Jane Doe A By and Through Jane Doe B v. Special Sch. Dist., 901
F.2d 642, 645 (8th Cir. 1990). PLSD, a local governmental entity,
may be found liable for "a governmental custom of failing to
receive, investigate and act upon complaints of sexual misconduct
of its employees" if the Larsons proved the existence of an
official custom of such conduct and if that custom caused them
constitutional harm. Thelma D. by Dolores A. v. Board of Educ.,
934 F.2d 929, 932 (8th Cir. 1991). To prove such a custom, the
Larsons must show:
1) The existence of a continuing, widespread, persistent
pattern of unconstitutional misconduct by the
governmental entity's employees;
2) Deliberate indifference to or tacit authorization of
such conduct by the governmental entity's policymaking
officials after notice to the officials of that
misconduct; and
3) That plaintiff was injured by acts pursuant to the
governmental entity's custom, i.e., that the custom was
the moving force behind the constitutional violation.

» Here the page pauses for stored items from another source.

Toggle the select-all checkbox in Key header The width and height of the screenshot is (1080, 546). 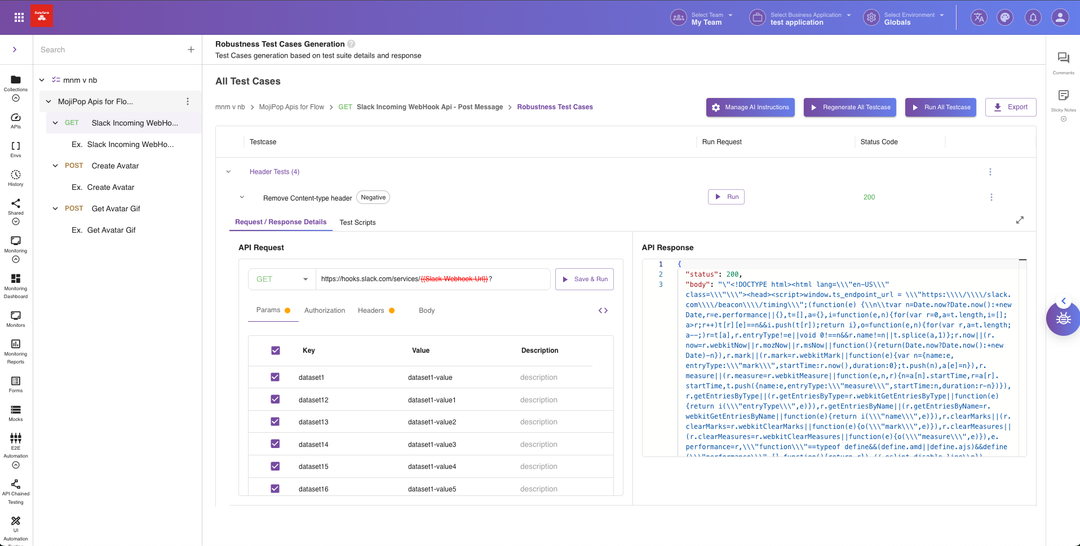pos(276,351)
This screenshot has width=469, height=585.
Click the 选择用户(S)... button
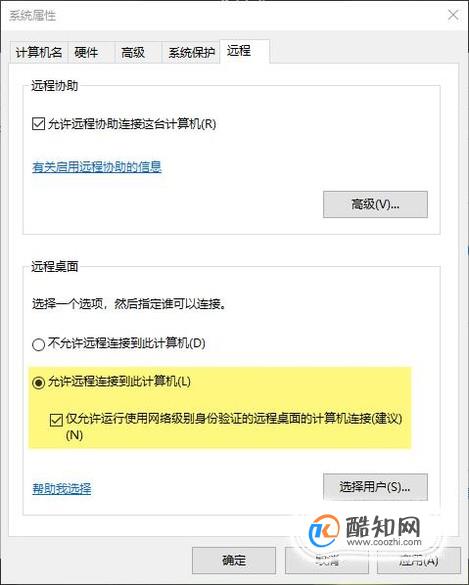click(375, 487)
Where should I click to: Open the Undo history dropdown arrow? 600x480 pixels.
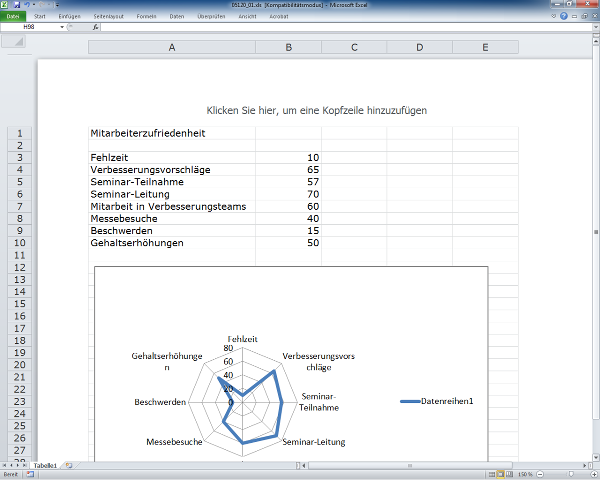[35, 6]
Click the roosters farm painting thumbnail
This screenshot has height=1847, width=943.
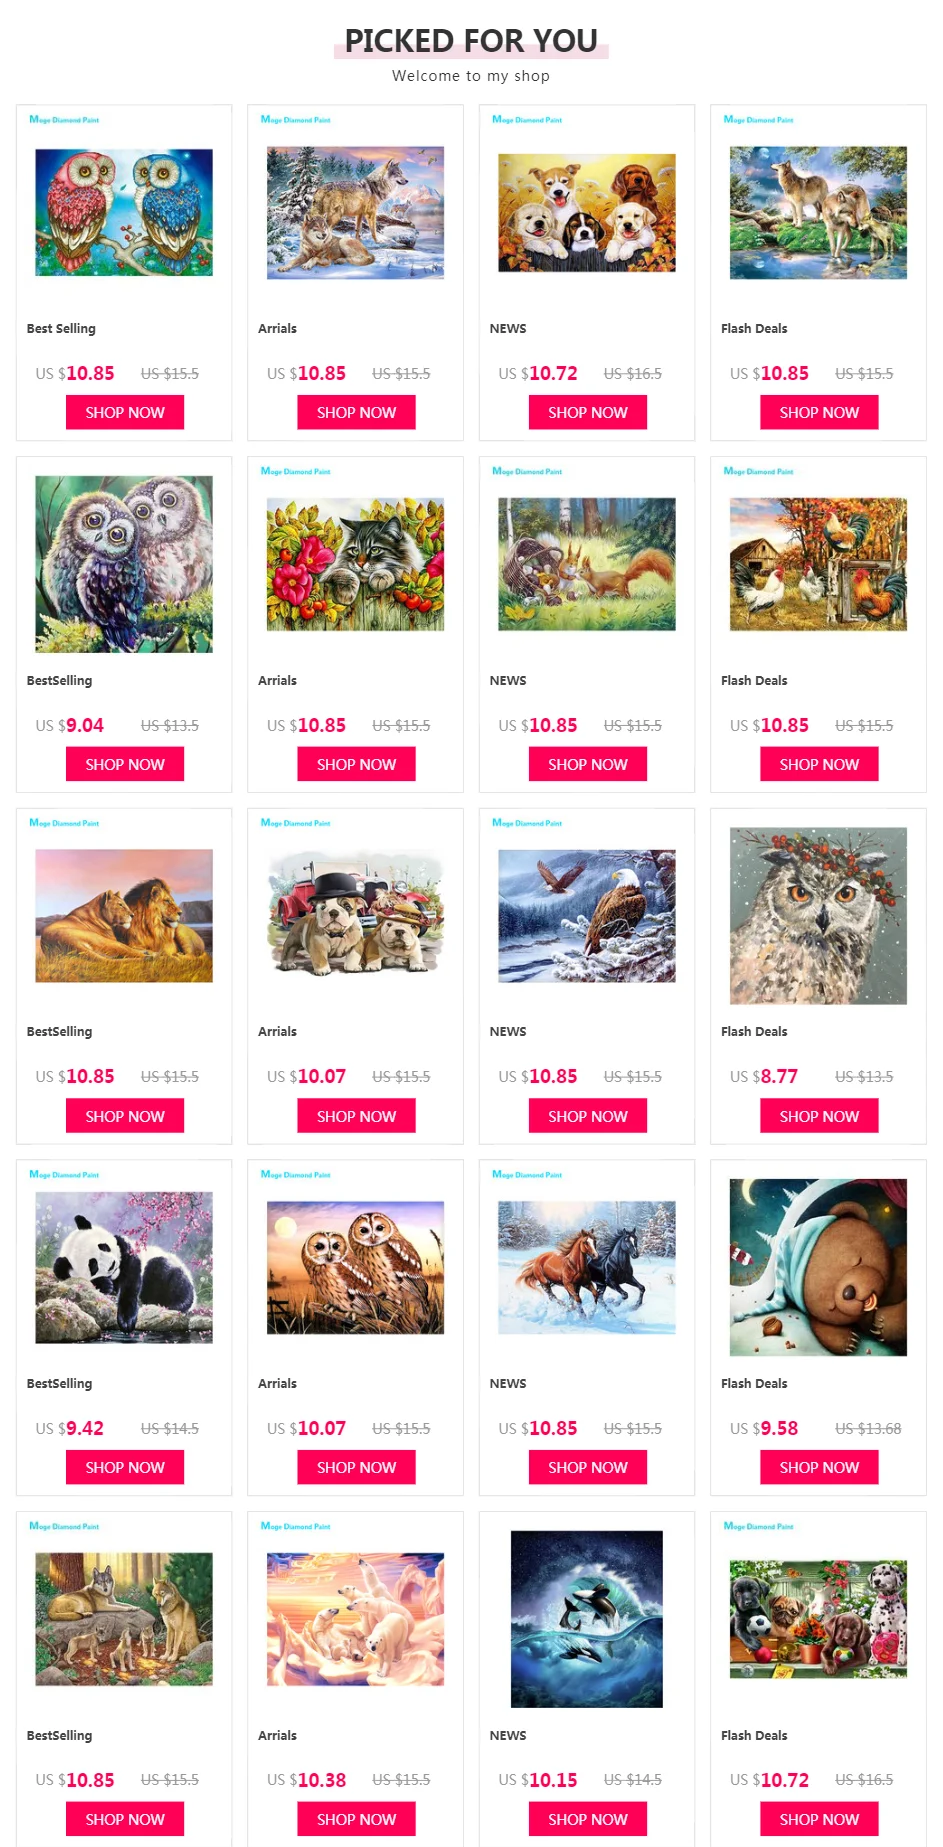click(818, 564)
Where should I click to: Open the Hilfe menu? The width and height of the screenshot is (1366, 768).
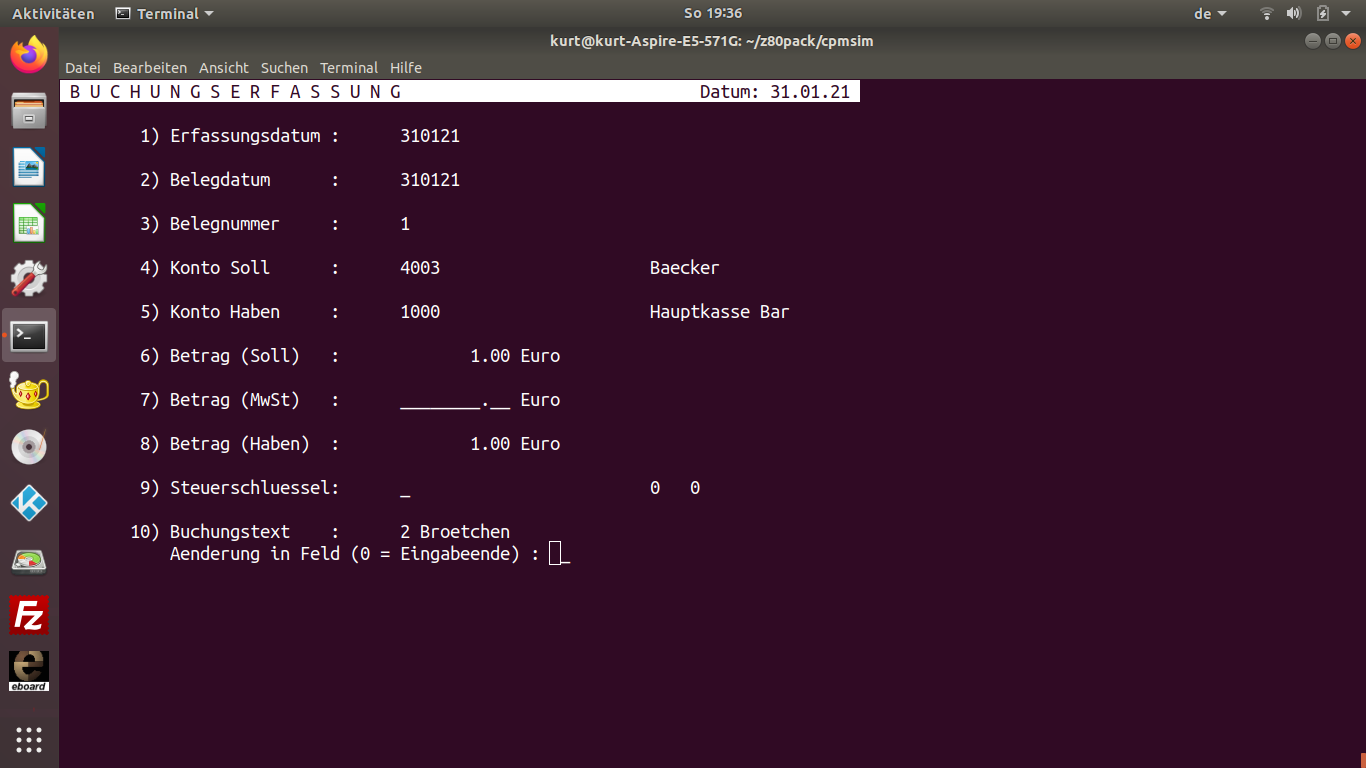point(406,68)
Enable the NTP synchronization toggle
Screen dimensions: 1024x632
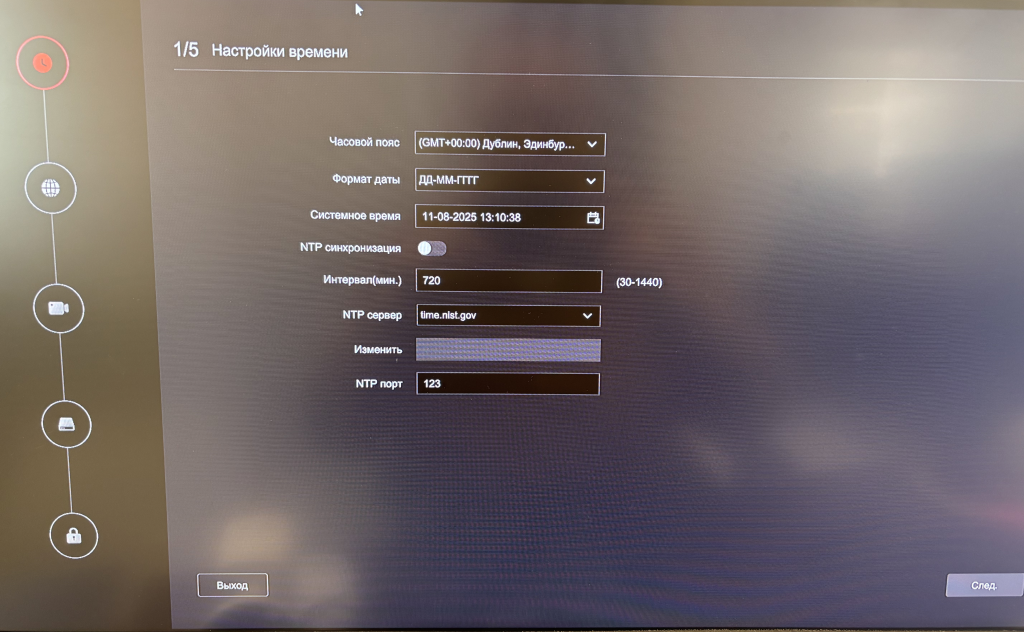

Jane Doe A, 901 F.2d at 646.
In its memorandum opinion, the district court concluded that,
giving the Larsons the benefit of all reasonable inferences, "the
evidence presented at trial simply does not suggest that any
pattern of unconstitutional behavior existed and the verdict must
be overturned against both the school district and the individual
defendants." (Appellants' Addend. at 6.) We agree.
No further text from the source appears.